Getting a Permission Denial when querying my own ContentProvider from my own App

Question

In one of my apps, I'm using a ContentProvider to save and restore information. This ContentProvider is used by the main application, as well as a couple of services, but all of them are in the same apk, and all the services live in the default (main) process.

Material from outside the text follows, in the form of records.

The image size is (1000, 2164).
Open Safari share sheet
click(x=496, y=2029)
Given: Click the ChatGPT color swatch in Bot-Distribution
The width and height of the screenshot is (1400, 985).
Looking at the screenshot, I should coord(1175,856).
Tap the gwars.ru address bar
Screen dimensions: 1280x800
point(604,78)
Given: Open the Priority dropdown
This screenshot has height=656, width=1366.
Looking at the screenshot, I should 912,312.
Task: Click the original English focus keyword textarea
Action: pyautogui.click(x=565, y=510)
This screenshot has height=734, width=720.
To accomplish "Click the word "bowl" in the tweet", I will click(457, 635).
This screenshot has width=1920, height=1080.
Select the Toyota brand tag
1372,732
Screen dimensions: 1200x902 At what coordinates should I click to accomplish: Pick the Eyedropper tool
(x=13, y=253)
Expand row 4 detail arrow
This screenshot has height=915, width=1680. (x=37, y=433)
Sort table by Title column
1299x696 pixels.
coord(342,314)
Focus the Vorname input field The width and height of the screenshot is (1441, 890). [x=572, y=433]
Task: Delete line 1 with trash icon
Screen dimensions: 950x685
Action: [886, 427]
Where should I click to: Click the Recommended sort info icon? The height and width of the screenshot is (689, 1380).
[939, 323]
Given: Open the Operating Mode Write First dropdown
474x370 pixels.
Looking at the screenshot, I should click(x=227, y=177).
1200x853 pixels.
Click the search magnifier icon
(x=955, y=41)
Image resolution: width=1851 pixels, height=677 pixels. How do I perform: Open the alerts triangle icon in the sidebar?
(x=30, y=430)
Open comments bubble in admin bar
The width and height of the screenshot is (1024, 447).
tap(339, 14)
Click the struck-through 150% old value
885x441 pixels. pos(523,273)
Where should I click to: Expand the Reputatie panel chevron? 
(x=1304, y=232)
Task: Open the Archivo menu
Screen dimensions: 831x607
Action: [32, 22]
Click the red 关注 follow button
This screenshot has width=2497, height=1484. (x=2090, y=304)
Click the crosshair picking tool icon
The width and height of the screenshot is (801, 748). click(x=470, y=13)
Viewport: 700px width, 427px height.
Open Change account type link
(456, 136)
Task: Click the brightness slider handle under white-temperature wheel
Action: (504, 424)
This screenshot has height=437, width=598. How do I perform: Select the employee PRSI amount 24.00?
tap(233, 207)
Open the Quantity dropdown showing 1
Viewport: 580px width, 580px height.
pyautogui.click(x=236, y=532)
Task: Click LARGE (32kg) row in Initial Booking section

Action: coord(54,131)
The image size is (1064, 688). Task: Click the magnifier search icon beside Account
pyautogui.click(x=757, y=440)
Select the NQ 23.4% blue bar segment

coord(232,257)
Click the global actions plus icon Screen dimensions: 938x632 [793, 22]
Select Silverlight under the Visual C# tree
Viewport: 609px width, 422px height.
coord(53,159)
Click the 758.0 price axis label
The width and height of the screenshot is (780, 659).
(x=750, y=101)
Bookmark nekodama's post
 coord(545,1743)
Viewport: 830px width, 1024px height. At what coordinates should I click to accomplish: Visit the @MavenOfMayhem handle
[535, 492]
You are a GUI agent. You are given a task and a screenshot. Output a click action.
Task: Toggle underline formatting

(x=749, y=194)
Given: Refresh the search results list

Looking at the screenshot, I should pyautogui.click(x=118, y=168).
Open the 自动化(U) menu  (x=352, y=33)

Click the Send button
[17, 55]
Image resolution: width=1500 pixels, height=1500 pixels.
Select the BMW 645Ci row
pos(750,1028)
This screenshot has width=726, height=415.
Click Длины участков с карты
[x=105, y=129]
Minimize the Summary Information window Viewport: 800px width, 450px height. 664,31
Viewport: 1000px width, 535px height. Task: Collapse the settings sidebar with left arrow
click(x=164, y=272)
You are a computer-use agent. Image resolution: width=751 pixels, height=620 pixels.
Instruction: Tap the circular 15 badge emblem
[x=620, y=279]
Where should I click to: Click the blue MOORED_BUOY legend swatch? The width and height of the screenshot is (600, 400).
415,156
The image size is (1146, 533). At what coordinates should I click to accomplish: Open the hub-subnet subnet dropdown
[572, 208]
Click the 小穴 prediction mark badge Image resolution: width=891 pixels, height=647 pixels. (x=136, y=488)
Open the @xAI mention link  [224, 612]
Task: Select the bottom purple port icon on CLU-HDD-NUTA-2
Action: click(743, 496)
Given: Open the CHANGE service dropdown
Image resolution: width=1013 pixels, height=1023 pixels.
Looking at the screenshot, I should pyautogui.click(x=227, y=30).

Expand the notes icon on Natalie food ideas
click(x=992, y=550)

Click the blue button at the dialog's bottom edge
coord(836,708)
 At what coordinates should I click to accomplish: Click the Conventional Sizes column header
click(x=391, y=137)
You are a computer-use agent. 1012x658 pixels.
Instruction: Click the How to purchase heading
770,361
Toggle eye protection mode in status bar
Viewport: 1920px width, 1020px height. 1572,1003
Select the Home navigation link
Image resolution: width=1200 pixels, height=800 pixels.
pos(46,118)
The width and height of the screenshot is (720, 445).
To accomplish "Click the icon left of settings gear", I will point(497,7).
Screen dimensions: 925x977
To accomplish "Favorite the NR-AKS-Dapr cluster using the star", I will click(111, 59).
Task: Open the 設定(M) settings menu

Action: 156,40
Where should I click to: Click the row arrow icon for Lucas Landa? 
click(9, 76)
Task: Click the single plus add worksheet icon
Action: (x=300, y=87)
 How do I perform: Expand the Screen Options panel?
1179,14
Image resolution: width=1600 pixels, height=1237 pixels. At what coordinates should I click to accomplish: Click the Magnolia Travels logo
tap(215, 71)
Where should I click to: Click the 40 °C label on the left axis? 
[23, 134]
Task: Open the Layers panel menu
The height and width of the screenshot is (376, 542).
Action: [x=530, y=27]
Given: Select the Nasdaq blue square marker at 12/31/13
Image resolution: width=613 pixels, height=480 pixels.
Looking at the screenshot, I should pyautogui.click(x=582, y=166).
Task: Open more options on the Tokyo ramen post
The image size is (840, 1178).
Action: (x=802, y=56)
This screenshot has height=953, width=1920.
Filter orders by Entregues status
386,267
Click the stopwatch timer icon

My content provider is declared like this in my manifest :

    <provider android:name="sample.provider.SampleProvider"
              android:authorities="sample.provider"
              android:exported="false"
              android:enabled="true">
    </provider>

One of my classes is registered as an observer on a URI, and when a change is notified, I'm querying the provider directly to update the internal value.

@Override
public void onChange(boolean selfChange, @Nullable Uri uri) {
    if (uri == null) {
        return;
    }
    try {
        Cursor updated = mContentResolver.query(uri, null, null, null, null);
        // ... working with the cursor here
    } catch (Exception e) {
        e.printStackTrace();
    }
}

This code always failes, with the following exception

java.lang.SecurityException: Permission Denial: reading sample.provider.SampleProvider uri 
    content://sample.provider/infos/FOO from pid=0, uid=1000 requires the provider be 
    exported, or grantUriPermission()
      at android.content.ContentProvider.enforceReadPermissionInner(ContentProvider.java:605)
      at android.content.ContentProvider$Transport.enforceReadPermission(ContentProvider.java:480)
      at android.content.ContentProvider$Transport.query(ContentProvider.java:211)
      at android.content.ContentResolver.query(ContentResolver.java:491)
      at android.content.ContentResolver.query(ContentResolver.java:434)
      at sample.foo.Bar.onChange(Bar.java:331)
      at android.database.ContentObserver.onChange(ContentObserver.java:145)
      at android.database.ContentObserver.dispatchChange(ContentObserver.java:196)
      at android.database.ContentObserver.-wrap0(ContentObserver.java)
      at android.database.ContentObserver$Transport.onChange(ContentObserver.java:231)
      at android.database.IContentObserver$Stub.onTransact(IContentObserver.java:62)
      at android.os.Binder.execTransact(Binder.java:453)

Note that when I use exported="true" in the manifest, everything works fine

Answer 1

After investigating this issue, I discovered that my observer was called from another application (my guess is, it's the OS directly cally my observer), meaning that when I do the query I'm not in the context of my own app, even if it's my own code being run.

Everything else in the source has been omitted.